The epigenetic malfunctioning caused the ICE mice to look and behave as if they were older. Their aging biomarkers increased. Tissue and organ health deteriorated and failed because of cells losing their identities. (Each cell in our body contains the same genes, but it also has an identity as either a skin cell, a blood cell, a bone cell, etc.) When the researchers compared the biological age of the ICE mice to that of mice of the same chronological age but without induced epigenetic changes, they found that the ICE mice had aged more.
After the subsequent part of the experiment in which the researchers gave the ICE mice gene therapy, cells regained their lost epigenetic information. However, the researchers aren’t sure how the gene therapy promoted this return to a more youthful state. But they theorize that the cells of mammals keep something akin to a backup of epigenetic information that, under the right conditions, can help to reset or restore epigenetic functioning.
Why It Matters:
Although more research is needed, Sinclair’s study adds to the growing body of research on longevity. The study shows that epigenome manipulation can both speed up aging and reverse it. Also, the ICE mouse model the researchers created will aid with further research on the role epigenetics plays in aging.

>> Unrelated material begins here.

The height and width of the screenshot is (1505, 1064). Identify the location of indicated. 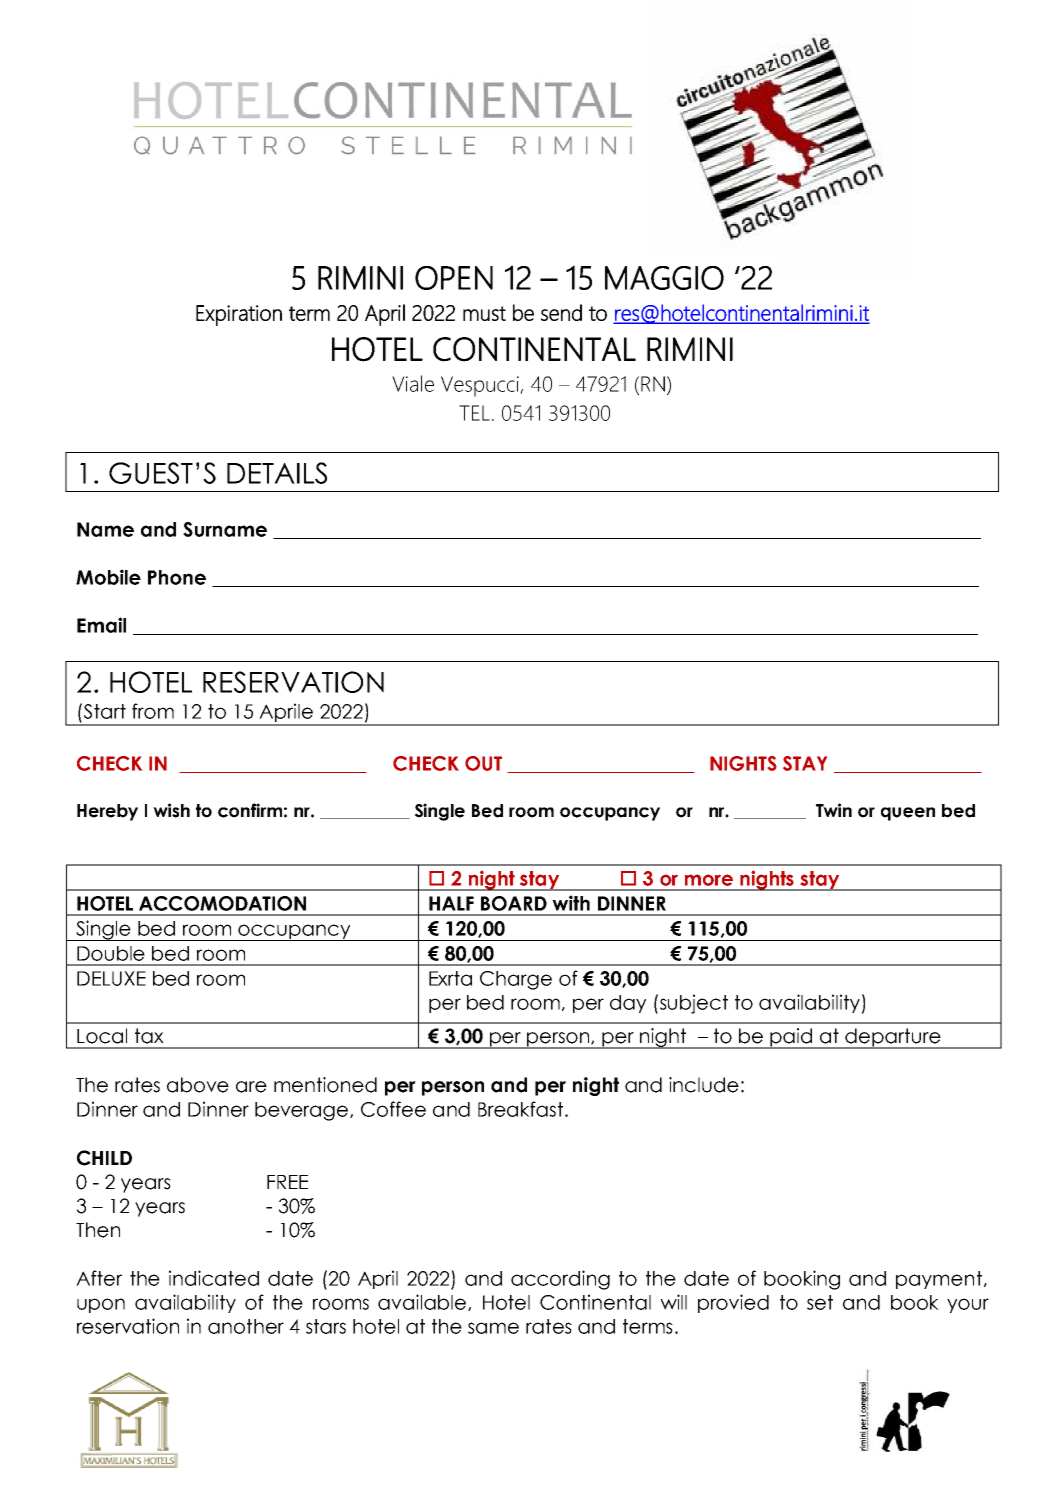
(214, 1278).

More knowledge on the topic may help researchers find ways to prevent or reverse age-related processes and diseases, such as Type 2 diabetes, cardiovascular disease, cognitive decline, and more. Preventing these conditions would likely help extend lifespan as well as boost quality of life in one’s senior years. But again, since this was a preliminary study in mice, more research is needed before determining how epigenetic manipulation could potentially be applied in humans.